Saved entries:
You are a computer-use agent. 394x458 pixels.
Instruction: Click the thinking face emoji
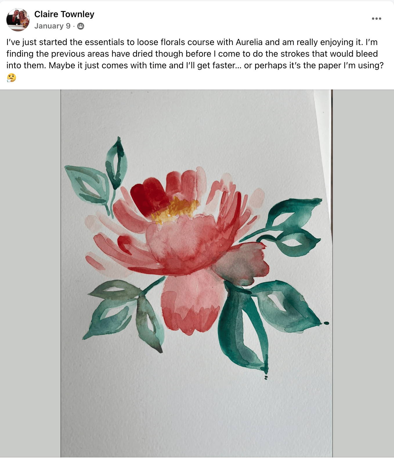tap(11, 78)

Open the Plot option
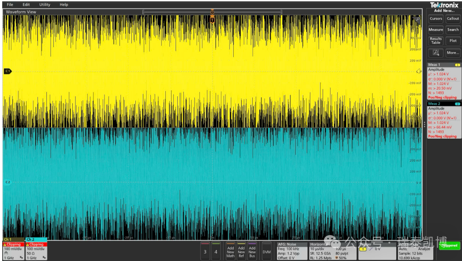pyautogui.click(x=453, y=41)
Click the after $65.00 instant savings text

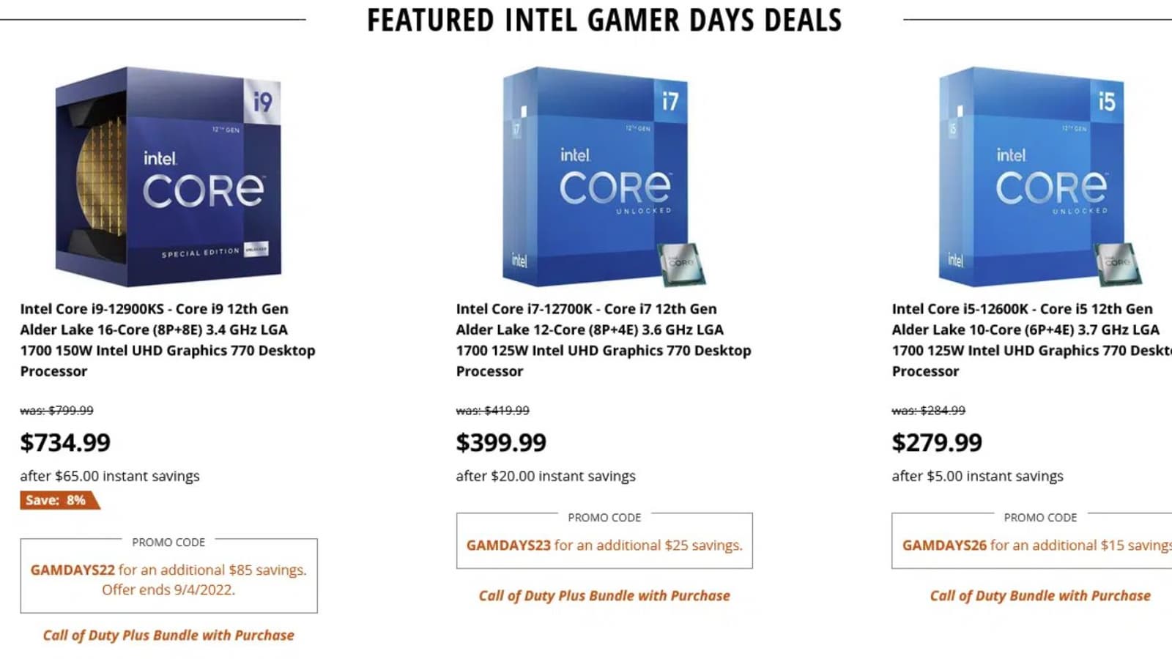point(110,476)
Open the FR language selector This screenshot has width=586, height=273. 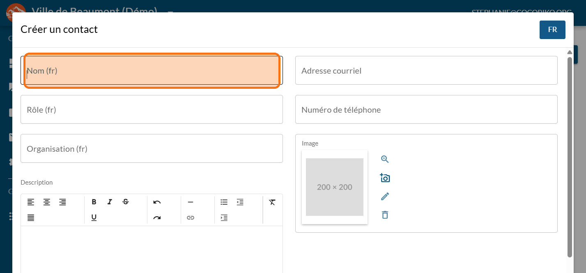coord(552,30)
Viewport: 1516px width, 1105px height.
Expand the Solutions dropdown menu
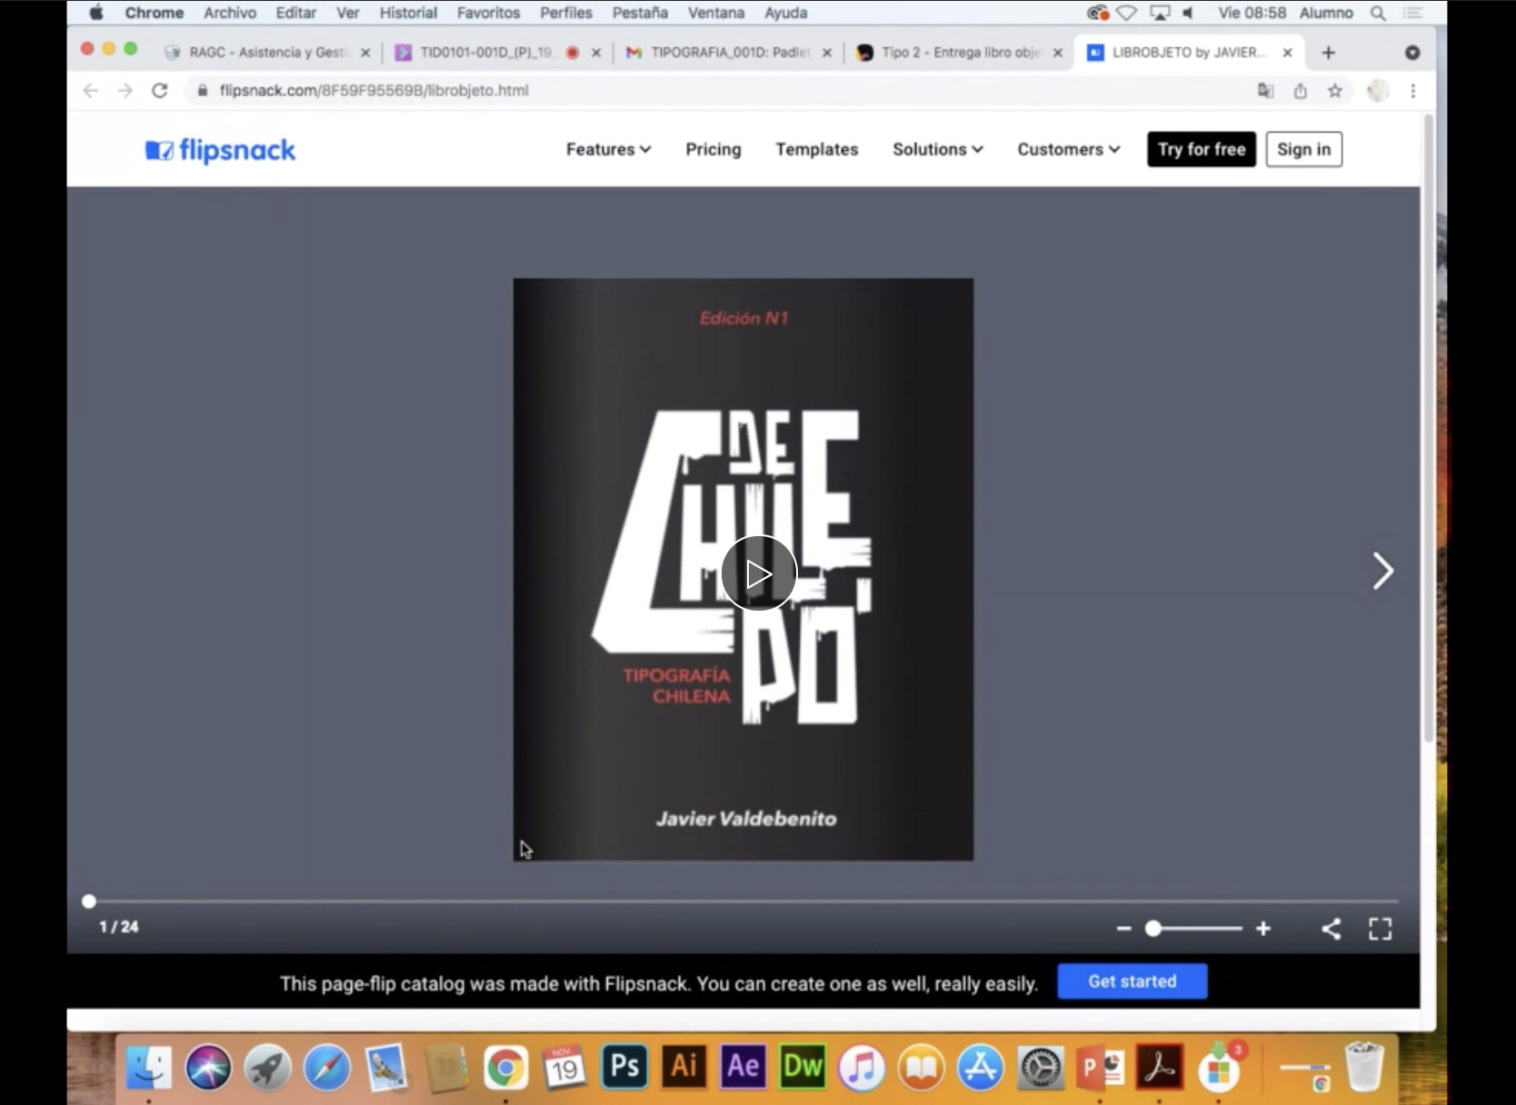pyautogui.click(x=937, y=150)
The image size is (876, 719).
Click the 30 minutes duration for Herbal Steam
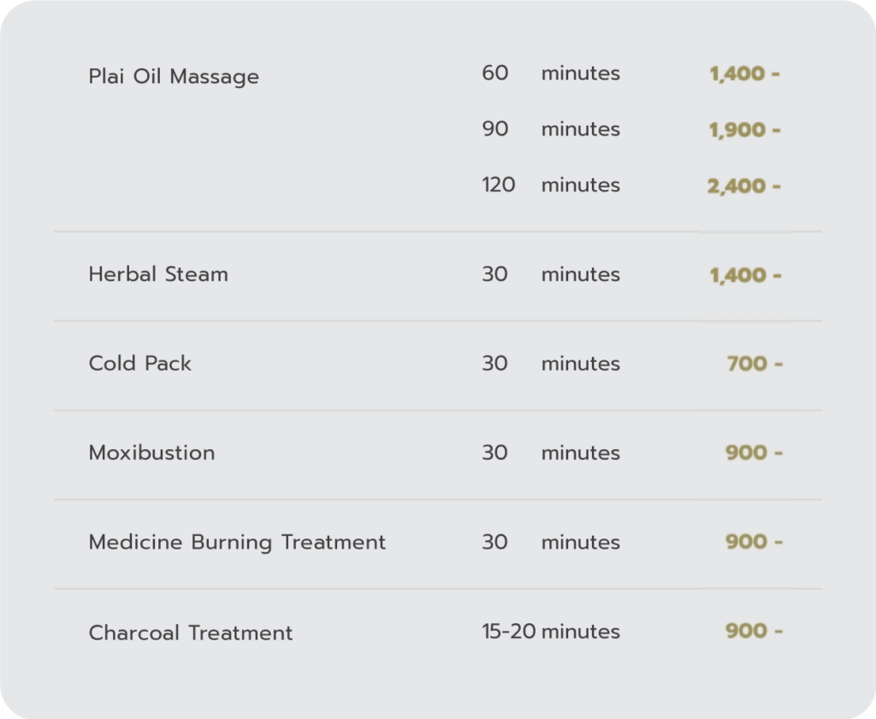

▶ _WORK TASK_
Only the lines from the one that holds "Expand the Solutions dropdown menu" through the end of the records above should be printed again, exactly as they are. Leave out the pictures.

▶ _THE ANSWER_
Expand the Solutions dropdown menu
pyautogui.click(x=937, y=150)
The image size is (876, 719).
Click the 30 minutes duration for Herbal Steam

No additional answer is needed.